A related question is whether certain biomarkers may improve cardiovascular disease risk prediction selectively in diabetic vs non-diabetic individuals. Because the distribution of certain biomarkers may differ by diabetes status, their abilities to predict cardiovascular disease may also differ by diabetes status [39]. This appears to be the case for glucose levels and for markers of glucose-mediated damage. For example, whereas higher glucose levels are positively associated with cardiovascular disease risk in both diabetic and non-diabetic individuals [40, 41], HbA1c levels improve cardiovascular disease risk prediction in individuals with diabetes [42, 43] but not consistently in the general population [44, 45]. In addition, markers of glucose-mediated damage, such as urinary microalbumin and AGEs, may be particularly useful for predicting cardiovascular disease risk in individuals with diabetes [17, 43]. In contrast, the predictive abilities of C-reactive protein [46], fibrinogen [47] or γ-glutamyltransferase [48] do not appear to differ by diabetes status. Whether the predictive abilities of many cardiovascular disease biomarkers are modified by diabetes status is largely unknown. Addressing these questions is valuable not only for improving risk prediction but also for understanding how the pathophysiology of cardiovascular disease differs in individuals with and without diabetes.

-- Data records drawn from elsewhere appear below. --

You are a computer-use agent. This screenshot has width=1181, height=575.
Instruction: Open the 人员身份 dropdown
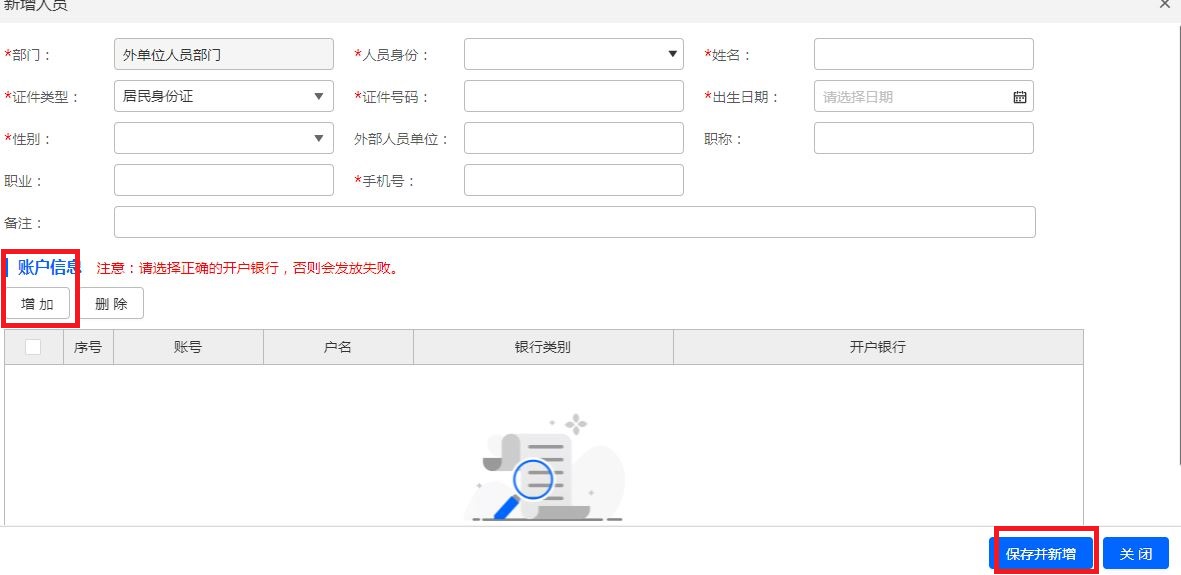point(573,54)
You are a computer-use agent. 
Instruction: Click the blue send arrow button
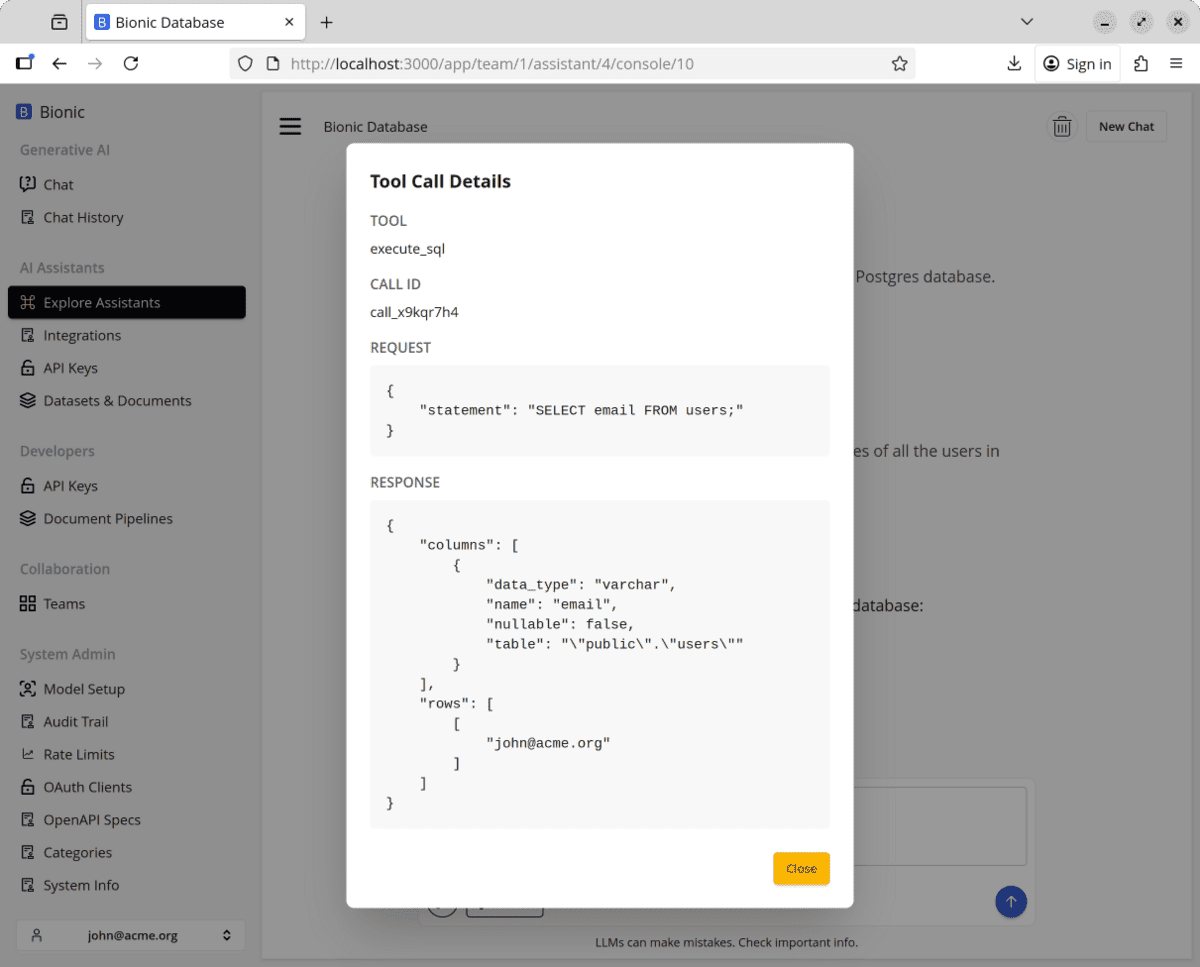coord(1011,901)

Another important area of future research is the discovery of new biomarkers of cardiovascular disease risk in individuals with diabetes. As discussed above, if a biomarker has a relatively low correlation with existing predictors, it is better able to improve prediction of disease (Fig. 1). Because most studies so far have focused on traditional pathophysiological pathways for cardiovascular disease, such as inflammation, cardiac injury and oxidative stress, the potential improvement in prediction afforded by identifying additional biomarkers from the same pathways may be limited as such biomarkers are likely to be correlated.

In contrast to candidate-based designs, hypothesis-free approaches such as proteomics and metabolomics can simultaneously evaluate hundreds or thousands of biomarkers and offer the potential of identifying biomarkers outside the traditionally studied pathophysiological pathways. Proteomics- and metabolomics-based studies in related fields have enabled the discovery of novel biomarkers that improve the prediction of new-onset type 2 diabetes [36] and incident renal disease in type 2 diabetes [49]. These studies highlight the potential value of analogous studies to identify biomarkers of cardiovascular disease among individuals with diabetes.

Conclusion

Treatment guidelines for the primary and secondary prevention of cardiovascular disease in diabetic populations do not fully account for the heterogeneity in risk among individuals with diabetes. Certain biomarkers and combinations of biomarkers can lead to moderate improvements in cardiovascular disease risk prediction in diabetes. A critical question is whether the resultant improvement in risk stratification would lead to changes in clinical care for individuals with diabetes. The prospects for biomarker-guided management in diabetes would be further enhanced by expanding the number of biomarkers that contribute to risk stratification. Efforts to identify these biomarkers should be aided by recent advances in platforms for biomarker discovery that enable investigations involving broad panels of biomarkers not restricted to selected pathways. Ultimately, evidence from randomised trials is needed to establish whether adding biomarkers to conventional clinical assessment could lead to improved patient outcomes.